──────── TASK INPUT
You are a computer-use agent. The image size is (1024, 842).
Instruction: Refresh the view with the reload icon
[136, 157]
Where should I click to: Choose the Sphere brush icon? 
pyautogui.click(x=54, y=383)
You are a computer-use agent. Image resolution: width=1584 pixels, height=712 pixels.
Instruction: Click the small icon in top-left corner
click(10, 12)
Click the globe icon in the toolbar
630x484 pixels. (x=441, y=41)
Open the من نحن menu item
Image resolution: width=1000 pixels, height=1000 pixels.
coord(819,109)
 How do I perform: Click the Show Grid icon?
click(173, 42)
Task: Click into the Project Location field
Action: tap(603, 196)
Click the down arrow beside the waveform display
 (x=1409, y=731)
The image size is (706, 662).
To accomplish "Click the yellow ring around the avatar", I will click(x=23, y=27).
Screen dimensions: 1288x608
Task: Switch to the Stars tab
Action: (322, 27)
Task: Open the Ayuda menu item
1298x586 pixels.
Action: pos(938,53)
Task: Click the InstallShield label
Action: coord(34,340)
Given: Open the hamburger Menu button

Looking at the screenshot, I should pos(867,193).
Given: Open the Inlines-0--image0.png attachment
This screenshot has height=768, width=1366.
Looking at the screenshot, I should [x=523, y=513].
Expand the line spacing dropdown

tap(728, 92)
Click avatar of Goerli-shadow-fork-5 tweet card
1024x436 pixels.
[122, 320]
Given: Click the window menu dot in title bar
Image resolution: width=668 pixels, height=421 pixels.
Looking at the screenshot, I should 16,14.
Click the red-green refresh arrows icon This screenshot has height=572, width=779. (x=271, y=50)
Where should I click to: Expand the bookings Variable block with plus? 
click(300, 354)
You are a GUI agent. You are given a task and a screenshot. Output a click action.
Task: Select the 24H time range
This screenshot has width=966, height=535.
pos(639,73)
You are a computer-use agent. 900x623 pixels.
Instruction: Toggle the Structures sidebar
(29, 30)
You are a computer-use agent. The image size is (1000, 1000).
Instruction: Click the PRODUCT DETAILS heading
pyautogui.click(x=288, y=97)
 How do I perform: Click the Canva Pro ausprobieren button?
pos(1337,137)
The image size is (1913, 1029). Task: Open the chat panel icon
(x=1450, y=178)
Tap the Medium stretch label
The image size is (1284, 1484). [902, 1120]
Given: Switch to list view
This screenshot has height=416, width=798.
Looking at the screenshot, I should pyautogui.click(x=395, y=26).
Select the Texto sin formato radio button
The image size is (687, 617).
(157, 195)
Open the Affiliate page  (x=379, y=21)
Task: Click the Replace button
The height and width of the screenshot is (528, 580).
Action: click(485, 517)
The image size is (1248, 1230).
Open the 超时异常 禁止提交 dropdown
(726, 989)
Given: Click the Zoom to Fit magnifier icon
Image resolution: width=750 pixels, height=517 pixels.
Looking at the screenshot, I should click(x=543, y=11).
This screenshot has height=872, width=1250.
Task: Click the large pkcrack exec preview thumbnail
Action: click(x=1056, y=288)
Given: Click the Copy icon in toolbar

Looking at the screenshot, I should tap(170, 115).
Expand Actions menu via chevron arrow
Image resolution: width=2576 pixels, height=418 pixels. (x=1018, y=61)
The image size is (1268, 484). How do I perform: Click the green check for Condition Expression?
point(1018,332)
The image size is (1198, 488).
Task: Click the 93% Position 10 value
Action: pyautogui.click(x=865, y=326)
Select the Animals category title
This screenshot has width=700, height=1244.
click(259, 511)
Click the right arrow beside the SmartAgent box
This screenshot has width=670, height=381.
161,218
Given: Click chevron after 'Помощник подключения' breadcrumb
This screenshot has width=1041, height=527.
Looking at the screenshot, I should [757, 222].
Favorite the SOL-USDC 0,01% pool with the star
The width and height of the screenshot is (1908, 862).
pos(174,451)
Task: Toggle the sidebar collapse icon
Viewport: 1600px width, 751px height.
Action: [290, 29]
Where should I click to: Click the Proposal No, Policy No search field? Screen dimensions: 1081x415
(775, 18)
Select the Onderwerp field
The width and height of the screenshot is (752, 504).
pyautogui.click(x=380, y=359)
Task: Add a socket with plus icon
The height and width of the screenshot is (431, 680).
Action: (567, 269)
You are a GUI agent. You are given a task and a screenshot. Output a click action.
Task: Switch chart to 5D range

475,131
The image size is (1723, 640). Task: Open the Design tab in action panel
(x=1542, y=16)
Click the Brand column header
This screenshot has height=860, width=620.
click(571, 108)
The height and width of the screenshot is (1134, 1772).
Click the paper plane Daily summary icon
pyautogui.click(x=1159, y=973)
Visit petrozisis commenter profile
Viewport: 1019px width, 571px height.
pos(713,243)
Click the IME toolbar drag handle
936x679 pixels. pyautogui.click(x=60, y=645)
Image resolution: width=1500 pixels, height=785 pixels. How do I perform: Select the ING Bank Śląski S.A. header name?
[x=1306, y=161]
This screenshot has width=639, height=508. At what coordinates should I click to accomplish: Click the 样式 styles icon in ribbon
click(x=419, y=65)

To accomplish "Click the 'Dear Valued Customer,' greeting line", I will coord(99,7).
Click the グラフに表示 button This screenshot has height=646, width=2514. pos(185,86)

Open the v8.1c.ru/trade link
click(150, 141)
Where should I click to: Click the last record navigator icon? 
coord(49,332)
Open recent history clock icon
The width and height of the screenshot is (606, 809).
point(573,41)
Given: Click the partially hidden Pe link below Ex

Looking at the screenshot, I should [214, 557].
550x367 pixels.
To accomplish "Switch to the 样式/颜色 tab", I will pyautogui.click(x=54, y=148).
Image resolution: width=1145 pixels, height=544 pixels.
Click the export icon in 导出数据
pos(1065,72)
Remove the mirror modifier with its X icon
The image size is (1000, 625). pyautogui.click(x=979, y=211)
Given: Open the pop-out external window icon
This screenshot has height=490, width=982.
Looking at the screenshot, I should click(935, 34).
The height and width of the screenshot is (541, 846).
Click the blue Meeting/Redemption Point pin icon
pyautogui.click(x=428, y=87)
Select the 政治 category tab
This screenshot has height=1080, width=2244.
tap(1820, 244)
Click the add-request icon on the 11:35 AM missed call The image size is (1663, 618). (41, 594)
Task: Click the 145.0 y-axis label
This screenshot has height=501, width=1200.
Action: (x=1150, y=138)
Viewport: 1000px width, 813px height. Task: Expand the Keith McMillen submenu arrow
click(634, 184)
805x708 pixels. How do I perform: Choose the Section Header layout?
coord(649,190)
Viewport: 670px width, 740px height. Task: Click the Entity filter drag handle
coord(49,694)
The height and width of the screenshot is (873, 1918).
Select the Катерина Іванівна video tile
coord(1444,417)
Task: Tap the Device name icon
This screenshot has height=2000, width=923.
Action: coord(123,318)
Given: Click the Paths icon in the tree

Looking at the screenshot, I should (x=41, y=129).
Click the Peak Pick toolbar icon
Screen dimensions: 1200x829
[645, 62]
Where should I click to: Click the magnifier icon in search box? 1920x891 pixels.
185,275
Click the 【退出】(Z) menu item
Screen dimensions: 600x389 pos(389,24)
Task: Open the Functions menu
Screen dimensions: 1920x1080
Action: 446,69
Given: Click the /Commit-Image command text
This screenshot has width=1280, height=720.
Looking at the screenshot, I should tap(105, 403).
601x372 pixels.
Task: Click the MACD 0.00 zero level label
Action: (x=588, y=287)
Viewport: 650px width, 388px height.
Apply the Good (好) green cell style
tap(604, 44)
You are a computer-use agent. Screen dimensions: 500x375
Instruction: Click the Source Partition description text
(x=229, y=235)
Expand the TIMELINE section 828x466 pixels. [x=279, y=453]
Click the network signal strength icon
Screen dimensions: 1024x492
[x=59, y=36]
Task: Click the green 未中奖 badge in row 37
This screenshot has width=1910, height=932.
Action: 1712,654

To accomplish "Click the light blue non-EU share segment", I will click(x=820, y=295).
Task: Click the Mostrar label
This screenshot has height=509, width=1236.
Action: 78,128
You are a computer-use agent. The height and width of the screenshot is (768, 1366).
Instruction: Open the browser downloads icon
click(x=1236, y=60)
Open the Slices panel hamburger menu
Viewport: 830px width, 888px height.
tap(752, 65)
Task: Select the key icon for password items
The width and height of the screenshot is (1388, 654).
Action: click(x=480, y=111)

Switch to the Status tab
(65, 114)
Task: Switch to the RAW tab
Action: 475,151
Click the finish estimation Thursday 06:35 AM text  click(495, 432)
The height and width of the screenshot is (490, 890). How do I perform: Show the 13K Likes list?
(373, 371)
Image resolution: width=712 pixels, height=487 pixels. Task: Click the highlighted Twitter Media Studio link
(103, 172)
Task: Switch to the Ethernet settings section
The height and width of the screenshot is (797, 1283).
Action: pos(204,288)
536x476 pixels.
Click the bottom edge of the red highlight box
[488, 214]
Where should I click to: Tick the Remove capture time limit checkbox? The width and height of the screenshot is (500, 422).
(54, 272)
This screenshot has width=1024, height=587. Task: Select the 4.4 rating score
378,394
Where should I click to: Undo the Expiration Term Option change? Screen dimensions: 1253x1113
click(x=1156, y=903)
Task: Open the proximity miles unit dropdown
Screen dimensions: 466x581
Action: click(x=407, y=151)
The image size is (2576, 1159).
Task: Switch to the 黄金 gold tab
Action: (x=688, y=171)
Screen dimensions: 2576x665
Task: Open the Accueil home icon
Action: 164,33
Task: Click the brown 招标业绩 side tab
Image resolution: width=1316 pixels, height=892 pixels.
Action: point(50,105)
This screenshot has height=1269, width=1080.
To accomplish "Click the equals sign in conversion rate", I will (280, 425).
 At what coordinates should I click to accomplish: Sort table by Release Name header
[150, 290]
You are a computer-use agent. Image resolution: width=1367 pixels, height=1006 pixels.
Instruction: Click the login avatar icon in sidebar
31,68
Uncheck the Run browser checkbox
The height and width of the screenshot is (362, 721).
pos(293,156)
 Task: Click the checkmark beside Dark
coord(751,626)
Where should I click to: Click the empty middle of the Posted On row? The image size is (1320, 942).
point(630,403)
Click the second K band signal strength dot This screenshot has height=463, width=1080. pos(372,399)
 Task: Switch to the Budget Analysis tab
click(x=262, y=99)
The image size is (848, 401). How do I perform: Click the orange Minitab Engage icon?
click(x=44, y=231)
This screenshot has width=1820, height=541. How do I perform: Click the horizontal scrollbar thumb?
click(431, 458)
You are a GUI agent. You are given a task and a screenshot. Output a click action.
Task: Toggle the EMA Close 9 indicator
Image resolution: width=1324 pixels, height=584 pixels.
────────────────
TASK OBJECTIVE - Take the lines above from the one containing "Click avatar of" down to the one containing "Click the red-green", and transcribe them exactly, both ends included.

TASK RESPONSE -
Click avatar of Goerli-shadow-fork-5 tweet card
1024x436 pixels.
[122, 320]
Given: Click the window menu dot in title bar
Image resolution: width=668 pixels, height=421 pixels.
Looking at the screenshot, I should 16,14.
Click the red-green refresh arrows icon This screenshot has height=572, width=779. (x=271, y=50)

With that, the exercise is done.